▸ Requirement: Report back every line below that carries the word "will".

▸ Material provided:
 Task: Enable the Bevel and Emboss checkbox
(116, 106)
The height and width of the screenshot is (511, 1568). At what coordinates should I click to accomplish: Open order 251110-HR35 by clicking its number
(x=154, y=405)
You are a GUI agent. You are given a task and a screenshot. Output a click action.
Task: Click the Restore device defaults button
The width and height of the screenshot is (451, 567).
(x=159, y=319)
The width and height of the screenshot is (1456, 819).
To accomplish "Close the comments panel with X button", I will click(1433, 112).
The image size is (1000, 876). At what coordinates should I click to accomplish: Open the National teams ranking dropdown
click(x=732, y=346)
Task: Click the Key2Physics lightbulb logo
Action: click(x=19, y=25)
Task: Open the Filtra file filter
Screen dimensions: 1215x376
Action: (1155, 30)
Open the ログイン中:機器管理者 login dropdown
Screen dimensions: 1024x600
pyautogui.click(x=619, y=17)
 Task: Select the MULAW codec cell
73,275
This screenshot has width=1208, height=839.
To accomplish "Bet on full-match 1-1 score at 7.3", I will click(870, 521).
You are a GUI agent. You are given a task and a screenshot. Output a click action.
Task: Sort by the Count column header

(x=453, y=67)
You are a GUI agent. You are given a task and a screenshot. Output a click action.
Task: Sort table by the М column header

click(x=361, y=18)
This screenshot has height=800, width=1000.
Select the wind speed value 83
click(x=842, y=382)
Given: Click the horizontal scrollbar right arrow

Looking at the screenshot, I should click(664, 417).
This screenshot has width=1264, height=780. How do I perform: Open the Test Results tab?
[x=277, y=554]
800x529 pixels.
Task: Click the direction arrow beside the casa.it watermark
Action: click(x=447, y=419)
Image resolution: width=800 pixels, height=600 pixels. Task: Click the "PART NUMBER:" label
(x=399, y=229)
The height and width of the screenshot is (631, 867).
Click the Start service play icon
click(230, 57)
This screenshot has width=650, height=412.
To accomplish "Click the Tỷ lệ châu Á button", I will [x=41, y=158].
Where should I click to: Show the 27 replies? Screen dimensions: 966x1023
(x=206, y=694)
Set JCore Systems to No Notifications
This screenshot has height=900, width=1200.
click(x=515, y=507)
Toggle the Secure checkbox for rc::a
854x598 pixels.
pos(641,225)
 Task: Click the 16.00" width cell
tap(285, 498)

▸ Answer space:
To accomplish "Close the comments panel with X button", I will click(1433, 112).
To accomplish "Bet on full-match 1-1 score at 7.3", I will click(870, 521).
To accomplish "Click the Tỷ lệ châu Á button", I will [x=41, y=158].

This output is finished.